Day 59: If You Want to Write
Toniight I noticed in my "COVID-19 diaries" Word doc that I've written exactly 50 pages and 24,000 words since March 17, which was day four of quarantine for me. I've shared all of it on Facebook and with my newsletter list. Some of it's here on the blog, though I don't know if anyone reads blogs anymore.
I am not generally focused on word count, and often don't even keep all that much of my day-to-day writing, so it's interesting to see it adding up, especially since I'm not working towards anything but rather just writing my way through this experience. This isn’t all that different from what I’ve been doing since 2007, but the pandemic puts life is full relief and sharpens the edges in some ways.
Last week on a walk, a thought came to me. It may have been prompted in part by the short poem I wrote that was inspired by a local poet’s baguette baking, about the similarities between bread and poetry. I had the thought that maybe I am a baker kind of writer. A baker doesn't leave behind her bread. Hopefully people ate the bread. Hopefully the bread brought nourishment and perhaps pleasure. Maybe it accompanied a meal that brought people together.
But there is no big opus of bread the baker leaves after she'd gone from this world. In this same way, I don't know if I will "leave" any significant single work or body of work; the shelves might never be lined with books I've written.

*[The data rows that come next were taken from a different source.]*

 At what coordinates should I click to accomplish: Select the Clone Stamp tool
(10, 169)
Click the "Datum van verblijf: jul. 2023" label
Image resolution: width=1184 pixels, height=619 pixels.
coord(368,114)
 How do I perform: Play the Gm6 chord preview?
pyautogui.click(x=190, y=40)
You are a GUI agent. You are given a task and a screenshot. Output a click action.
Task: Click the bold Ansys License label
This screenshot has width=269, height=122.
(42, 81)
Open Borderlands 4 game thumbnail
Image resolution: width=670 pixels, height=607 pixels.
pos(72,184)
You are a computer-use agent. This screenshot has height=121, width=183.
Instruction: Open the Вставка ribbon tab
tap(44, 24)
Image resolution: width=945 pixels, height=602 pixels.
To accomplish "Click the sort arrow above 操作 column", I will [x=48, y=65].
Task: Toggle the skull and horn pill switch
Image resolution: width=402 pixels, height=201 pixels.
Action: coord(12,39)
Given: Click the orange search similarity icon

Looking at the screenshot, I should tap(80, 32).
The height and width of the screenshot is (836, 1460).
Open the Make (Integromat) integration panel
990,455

In a world with far more than its share of big names, fame has never been a driver for me. And the longer I'm here, the longer I keep writing and sharing with no expectation of some magical day when something different happens, the more at peace I am with leaving behind mostly writing that was consumed in the moment, then forgotten. Or maybe occasionally remembered in the way one might recall a satisfying meal. That would be more than ok with me.
A new coaching client who has been writing with me online for years asked me the other day about my brand. I wonder how my face looked on Zoom in that moment. Brand? Huh. Not so much. I told her with a laugh that at one point when Aviva was in middle school, she told me what my brand was. "Mama," she said earnestly, "your brand is coffee, and real life, and being short." I laughed and laughed. Is that how that worked?
If you want to write:
Fuck all the nonsense about best-sellers and brands and sales funnels and platforms and all the things you should do on social media. The world does not need more brands. The world needs more of YOU.
Write like you're baking or making a meal for someone you love.
Write like you're making your favorite tried-and-true recipes or write like you're experimenting and have no idea how the thing is going to turn out.
Write like everyone is so hungry and you are making an offering, like bringing a dish to a fabulous potluck filled with ordinary people who all have extraordinary stories to share, plates filled with every kind of cuisine there is.
Write like it's simple -- flour, yeast, water, maybe a pinch of sugar or salt or honey.
Don't worry about what it will amount to or where it's all going or how you'll know when you get there. You won't, because, in the famous words of Gertrude Stein, there's no there, there. There is always only here, and now, and this.